-- Given data follows --

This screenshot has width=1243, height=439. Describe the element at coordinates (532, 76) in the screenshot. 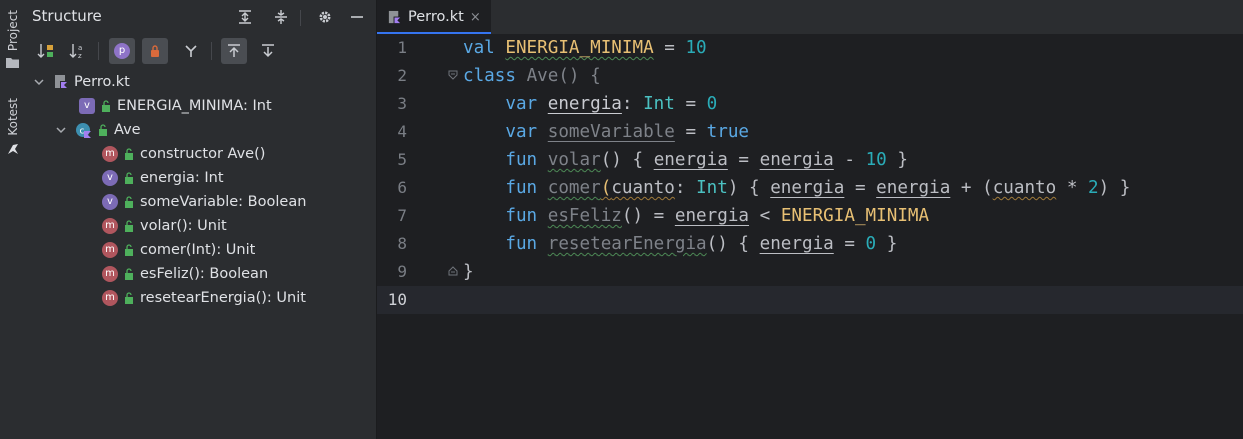

I see `code-line-2: class Ave() {` at that location.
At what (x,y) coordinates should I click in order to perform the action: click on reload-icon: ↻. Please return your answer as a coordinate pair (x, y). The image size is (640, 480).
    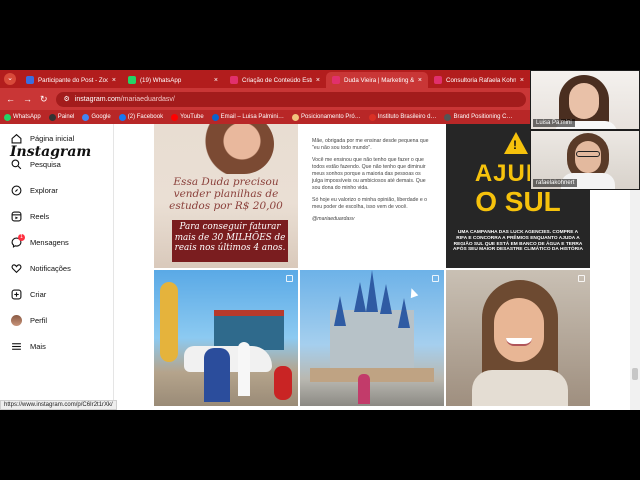
    Looking at the image, I should click on (44, 100).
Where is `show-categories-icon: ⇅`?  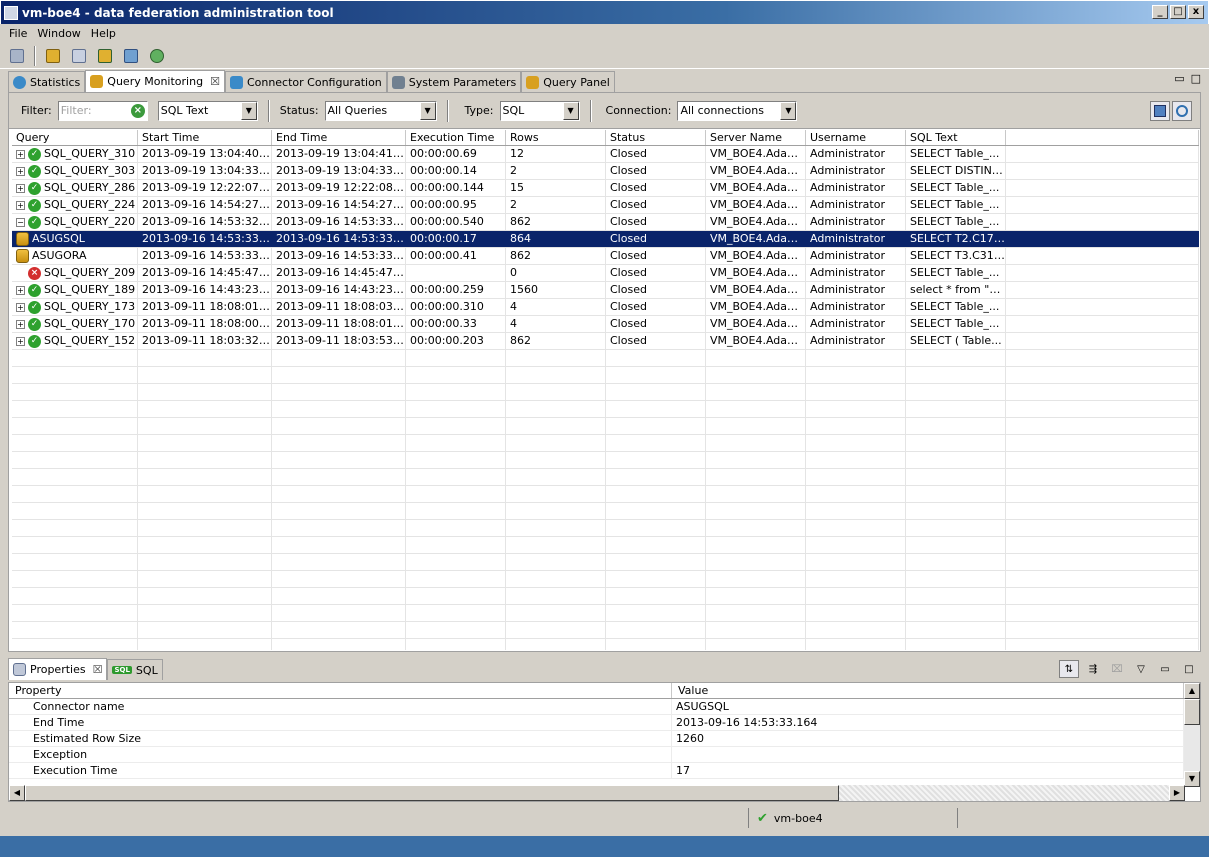 show-categories-icon: ⇅ is located at coordinates (1069, 669).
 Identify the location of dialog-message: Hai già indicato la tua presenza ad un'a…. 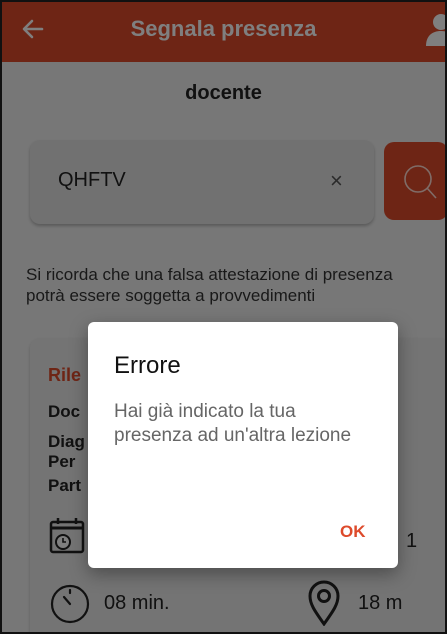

-- Given data concluded --

__What you will do__: Copy the material word for word, starting at its first line and ending after the line containing "at that location.", with the pictures left out.

__Task answer__:
This screenshot has width=1243, height=439. Describe the element at coordinates (532, 76) in the screenshot. 

I see `code-line-2: class Ave() {` at that location.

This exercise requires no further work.